The African Diaspora is derived from two main waves of migration:

 

The first is related to the deportation of Africans in the context of the slave trade, whether it is the Eastern Trade (from the 7th to the beginning of the 20th century), or the Western Trade (from the 15th to the 19th century). The descendants of these populations are still living today in countries like Yemen or Iraq, or The United States of America and Brazil, for example.

The second wave is an economic migration that pushed the African population to Europe, since the twentieth century, especially after 1945. These are African descendants in France or the UK, but also in many other countries of the world.

 

Today, the power of the Diaspora  is:

Demographic: It brings together almost 350 million inhabitants, making it potentially the third country of the world, after China and India, but greater than The United States of America (323 million), Indonesia (258 million) and Brazil (205 million).

Political: The Diaspora includes people like former US President Barack Obama, Michaelle Jean, the Secretary General of the Francophonie, Christiane Taubira, the former Minister of justice in France, and many others who have powerful positions, but these figures are disconnected from each other and have few direct connections to Africa.

Economic: The Diaspora sends to the Africa continent more money every year than is received in International aid, but these gifts to family or these 0% interest loans are dispersed and uncoordinated and have a limited impact in terms of development.

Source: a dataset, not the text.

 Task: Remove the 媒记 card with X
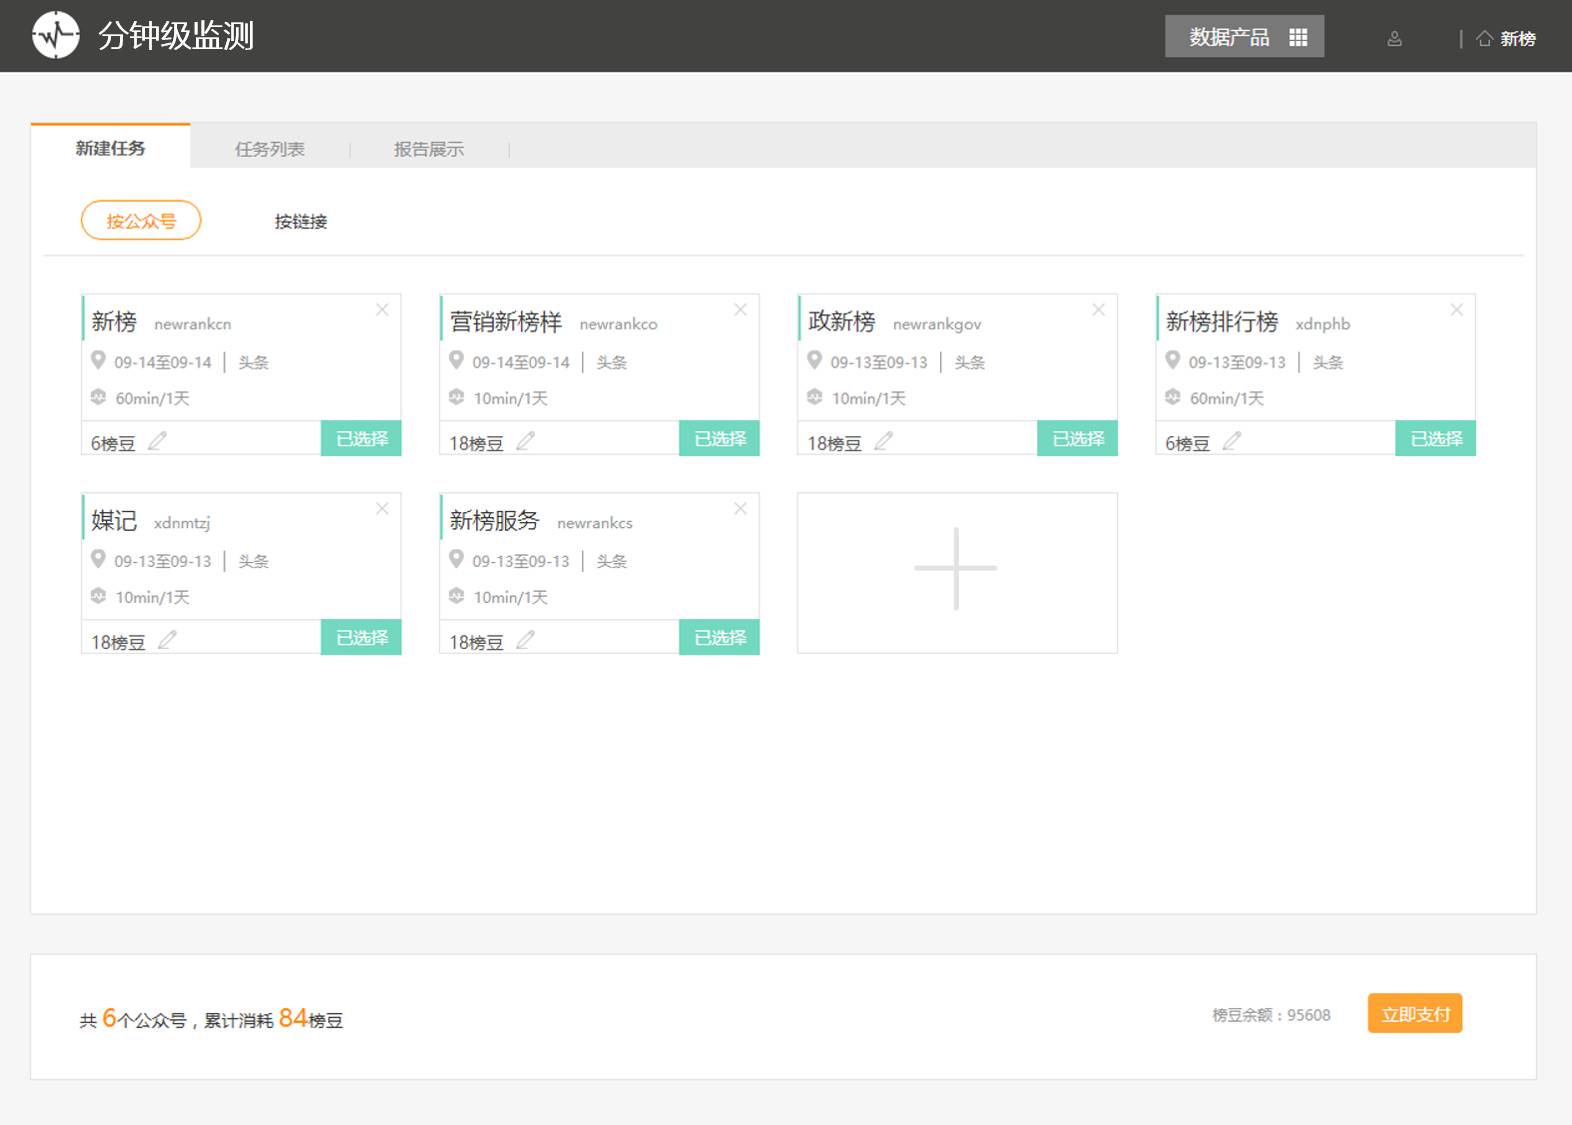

Cultural: The African Diaspora has imposed itself, whether in the field of music (gospel, dancehall, tango, jazz, blues, rock, disco, calypso, zouk, reggae, kompa, etc.), dance, literature, visual arts, cinema, etc., not to mention its successes in sports, like Pele, Mohammed Ali, Tiger Woods, Usain Bolt, Lewis Hamilton, Michael Jordan, The Williams sisters etc.”

The State

Within the African Union, there are 6 regions: North Africa, West Africa, Central Africa, East Africa, Southern Africa, plus one last region, the “Sixth Region”, which constitutes the African Diaspora.

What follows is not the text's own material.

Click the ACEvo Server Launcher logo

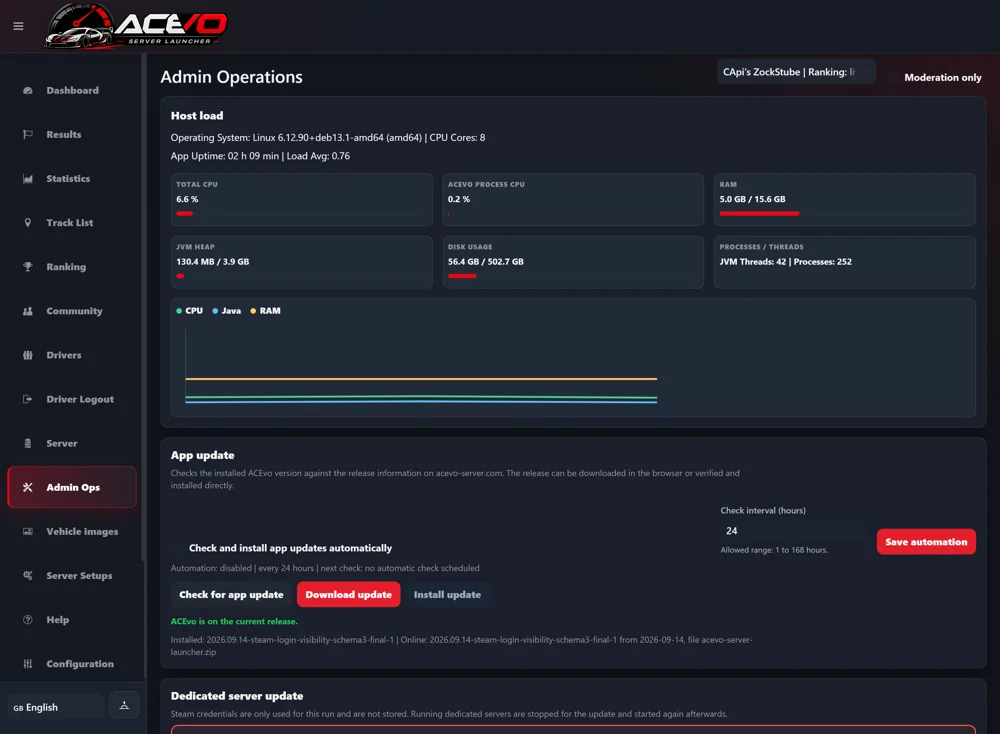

The political, economic and cultural importance of this Diaspora is increasingly recognized. It contributes greatly to the development of Africa and this is why the African Union has symbolically included the Diaspora in its organisation.

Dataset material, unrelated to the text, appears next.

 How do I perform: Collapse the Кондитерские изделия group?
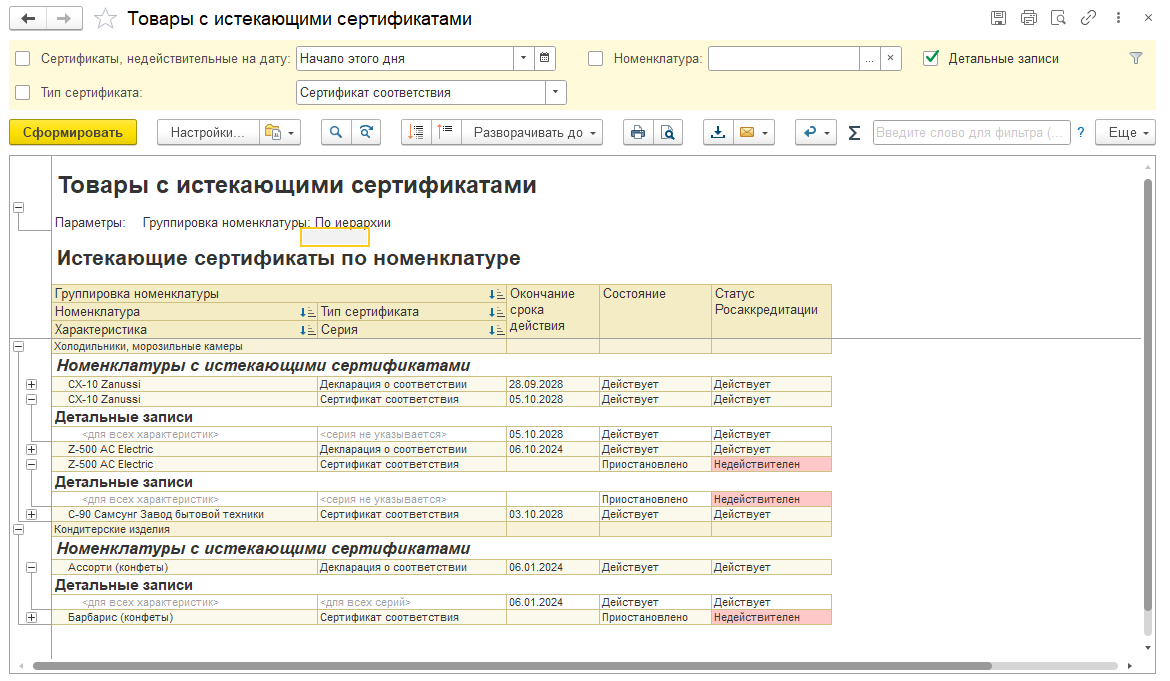(x=18, y=530)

This “Sixth Region” exists in the constitution of the African Union.

In 2003, at the end of the AU Summit, the Heads of State declared (14 (XVIII) add. :

“The African Union (…) decides to recognize the African Diaspora as an effective entity contributing to economic and social development of the continent. “

For many years this “Sixth Region” of the AU existed only on paper. Uncoordinated, it remained a virtual reality. It was therefore necessary to give substance to this institution, and move from a de facto diaspora to a de jure diaspora.

In 2014, Mohamed Ould Abdel Aziz, President-in-Office of the African Union gave a mandate to Louis-Georges Tin, chairperson of the CRAN, to set up the African Diaspora, to “give substance” to the Sixth Region:

“You wished to attract our attention about your project that aims to give substance to the 6th region of the African Union(…). The interview I had with you and the information that we collected about your activities gave me the assurance of the major role the CRAN can play to contribute to the implementation of the programs of development of our Continent. “

Since then, with an international team, Louis-Georges Tin has formed the State of the African Diaspora, a Constitution, a Government, and launched many development projects.

The State was officially lunched on July 1st 2018, during the Summit of the African Union in Mauritania. It is already recognised by Mauritania, by the Maroon States of Jamaica, by the Democratic Republic of Congo, and more and more States from Africa and the Diapora are willing to cooperate with the State of the African Diaspora.